(Data)

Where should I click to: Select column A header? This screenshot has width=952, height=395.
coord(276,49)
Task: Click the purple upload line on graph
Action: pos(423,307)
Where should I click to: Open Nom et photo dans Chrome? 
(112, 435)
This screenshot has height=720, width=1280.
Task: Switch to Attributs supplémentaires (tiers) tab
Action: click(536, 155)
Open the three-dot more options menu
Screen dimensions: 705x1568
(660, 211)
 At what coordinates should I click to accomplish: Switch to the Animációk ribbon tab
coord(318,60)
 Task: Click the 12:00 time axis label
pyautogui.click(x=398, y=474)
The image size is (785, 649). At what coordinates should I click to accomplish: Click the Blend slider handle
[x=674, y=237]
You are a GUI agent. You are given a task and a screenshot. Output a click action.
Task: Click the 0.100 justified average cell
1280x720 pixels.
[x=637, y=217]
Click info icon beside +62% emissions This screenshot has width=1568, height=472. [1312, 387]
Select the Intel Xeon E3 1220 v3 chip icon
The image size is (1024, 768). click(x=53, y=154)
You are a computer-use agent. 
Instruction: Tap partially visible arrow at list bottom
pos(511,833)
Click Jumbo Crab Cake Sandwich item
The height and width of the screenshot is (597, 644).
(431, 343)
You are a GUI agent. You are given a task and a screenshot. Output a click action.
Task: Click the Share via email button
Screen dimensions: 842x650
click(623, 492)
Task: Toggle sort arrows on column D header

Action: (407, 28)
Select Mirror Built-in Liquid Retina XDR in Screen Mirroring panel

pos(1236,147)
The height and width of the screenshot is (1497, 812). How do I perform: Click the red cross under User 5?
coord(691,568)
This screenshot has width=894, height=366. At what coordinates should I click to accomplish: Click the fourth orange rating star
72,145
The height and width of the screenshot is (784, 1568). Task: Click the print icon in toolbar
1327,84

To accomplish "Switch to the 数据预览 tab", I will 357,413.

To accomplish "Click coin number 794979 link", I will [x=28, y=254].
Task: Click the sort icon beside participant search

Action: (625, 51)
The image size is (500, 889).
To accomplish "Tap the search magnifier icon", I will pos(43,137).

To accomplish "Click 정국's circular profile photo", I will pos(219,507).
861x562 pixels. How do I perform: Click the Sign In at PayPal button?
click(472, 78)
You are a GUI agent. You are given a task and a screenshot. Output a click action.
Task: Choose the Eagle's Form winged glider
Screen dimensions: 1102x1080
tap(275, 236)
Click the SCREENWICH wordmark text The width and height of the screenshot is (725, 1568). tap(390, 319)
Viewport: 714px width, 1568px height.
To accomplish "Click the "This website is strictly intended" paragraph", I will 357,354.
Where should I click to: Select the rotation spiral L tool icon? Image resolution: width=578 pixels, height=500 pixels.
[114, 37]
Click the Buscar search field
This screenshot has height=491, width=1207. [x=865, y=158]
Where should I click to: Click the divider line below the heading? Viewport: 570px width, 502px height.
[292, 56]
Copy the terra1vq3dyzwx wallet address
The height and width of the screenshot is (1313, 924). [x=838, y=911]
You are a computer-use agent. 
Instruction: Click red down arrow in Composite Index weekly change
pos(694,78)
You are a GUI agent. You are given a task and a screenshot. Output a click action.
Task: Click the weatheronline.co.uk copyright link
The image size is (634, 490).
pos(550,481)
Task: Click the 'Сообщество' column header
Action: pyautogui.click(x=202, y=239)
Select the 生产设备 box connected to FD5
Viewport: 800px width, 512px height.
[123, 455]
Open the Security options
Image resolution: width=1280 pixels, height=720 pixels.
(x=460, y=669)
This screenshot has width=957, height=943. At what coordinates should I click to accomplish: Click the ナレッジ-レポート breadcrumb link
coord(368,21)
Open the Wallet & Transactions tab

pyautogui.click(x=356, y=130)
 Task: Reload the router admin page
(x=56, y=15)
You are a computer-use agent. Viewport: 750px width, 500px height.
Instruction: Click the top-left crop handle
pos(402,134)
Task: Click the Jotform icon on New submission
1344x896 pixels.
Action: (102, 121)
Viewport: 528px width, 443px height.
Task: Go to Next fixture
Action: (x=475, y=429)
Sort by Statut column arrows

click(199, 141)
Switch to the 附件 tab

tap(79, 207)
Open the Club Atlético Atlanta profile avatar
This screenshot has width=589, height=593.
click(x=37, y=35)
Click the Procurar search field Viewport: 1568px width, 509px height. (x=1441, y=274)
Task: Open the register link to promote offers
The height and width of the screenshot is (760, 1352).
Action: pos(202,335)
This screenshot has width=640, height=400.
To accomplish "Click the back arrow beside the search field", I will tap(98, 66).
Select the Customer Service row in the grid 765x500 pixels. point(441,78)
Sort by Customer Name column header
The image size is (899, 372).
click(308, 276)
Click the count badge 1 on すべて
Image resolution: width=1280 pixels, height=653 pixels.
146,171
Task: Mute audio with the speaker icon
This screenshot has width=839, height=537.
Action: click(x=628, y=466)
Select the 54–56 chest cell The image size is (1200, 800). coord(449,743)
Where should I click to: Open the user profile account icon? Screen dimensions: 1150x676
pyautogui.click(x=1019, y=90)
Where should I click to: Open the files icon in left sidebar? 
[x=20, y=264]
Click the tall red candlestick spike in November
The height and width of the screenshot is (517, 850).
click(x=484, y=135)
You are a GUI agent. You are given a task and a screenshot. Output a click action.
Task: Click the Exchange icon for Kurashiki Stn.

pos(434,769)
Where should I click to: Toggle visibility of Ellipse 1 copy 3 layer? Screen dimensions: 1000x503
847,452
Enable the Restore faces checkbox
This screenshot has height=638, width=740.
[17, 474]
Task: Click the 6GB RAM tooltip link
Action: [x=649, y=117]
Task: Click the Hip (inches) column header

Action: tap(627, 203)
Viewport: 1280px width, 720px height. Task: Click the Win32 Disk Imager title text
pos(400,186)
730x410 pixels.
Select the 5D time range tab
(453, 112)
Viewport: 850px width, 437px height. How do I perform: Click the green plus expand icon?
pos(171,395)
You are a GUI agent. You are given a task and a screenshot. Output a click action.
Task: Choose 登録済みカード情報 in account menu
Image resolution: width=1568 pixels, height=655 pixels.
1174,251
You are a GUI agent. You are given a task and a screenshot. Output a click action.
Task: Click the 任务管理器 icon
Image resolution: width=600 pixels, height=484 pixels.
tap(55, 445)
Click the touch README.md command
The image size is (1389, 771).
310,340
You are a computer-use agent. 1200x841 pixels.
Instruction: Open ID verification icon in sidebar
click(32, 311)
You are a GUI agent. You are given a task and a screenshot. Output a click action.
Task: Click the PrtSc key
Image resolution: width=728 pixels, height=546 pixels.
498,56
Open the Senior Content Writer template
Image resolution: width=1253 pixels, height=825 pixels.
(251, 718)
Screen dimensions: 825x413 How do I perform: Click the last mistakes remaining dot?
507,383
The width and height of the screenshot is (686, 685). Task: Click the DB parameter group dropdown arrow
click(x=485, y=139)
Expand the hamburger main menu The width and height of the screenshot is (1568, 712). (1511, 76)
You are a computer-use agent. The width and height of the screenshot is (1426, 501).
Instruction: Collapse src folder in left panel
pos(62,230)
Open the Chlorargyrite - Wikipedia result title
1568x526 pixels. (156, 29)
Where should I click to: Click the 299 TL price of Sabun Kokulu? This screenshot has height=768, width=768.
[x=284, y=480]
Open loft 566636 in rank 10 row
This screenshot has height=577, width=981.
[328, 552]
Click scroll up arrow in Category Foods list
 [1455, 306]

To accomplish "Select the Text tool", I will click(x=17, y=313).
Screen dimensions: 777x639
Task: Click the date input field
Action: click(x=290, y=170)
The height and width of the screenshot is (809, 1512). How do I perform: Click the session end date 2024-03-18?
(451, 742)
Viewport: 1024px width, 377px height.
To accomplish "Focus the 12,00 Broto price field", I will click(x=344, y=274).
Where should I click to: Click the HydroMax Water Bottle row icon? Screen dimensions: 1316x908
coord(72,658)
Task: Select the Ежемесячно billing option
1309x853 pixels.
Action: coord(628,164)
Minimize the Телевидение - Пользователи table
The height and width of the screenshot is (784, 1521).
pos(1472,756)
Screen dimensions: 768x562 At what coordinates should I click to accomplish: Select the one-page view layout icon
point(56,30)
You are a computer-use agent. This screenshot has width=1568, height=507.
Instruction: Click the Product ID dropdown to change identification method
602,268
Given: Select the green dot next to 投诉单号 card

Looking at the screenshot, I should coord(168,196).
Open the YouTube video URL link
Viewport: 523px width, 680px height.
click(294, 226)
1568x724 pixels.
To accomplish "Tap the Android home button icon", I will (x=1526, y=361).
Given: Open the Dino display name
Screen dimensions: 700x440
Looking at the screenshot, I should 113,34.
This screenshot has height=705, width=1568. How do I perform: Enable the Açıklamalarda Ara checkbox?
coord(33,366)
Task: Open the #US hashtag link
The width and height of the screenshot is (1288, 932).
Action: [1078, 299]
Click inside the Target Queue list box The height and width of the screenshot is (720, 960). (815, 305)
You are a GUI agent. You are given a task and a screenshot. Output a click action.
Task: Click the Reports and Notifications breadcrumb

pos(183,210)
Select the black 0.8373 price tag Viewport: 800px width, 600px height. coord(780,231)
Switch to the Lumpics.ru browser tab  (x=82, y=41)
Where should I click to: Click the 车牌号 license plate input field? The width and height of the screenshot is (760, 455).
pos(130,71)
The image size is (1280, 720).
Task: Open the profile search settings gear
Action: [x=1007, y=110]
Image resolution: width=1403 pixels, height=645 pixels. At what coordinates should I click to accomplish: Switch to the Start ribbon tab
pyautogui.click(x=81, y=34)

(End Data)

— Work instructions —
Would you filter the entries above and keep each line that has the word "Customer"?

— Task response —
Select the Customer Service row in the grid 765x500 pixels. point(441,78)
Sort by Customer Name column header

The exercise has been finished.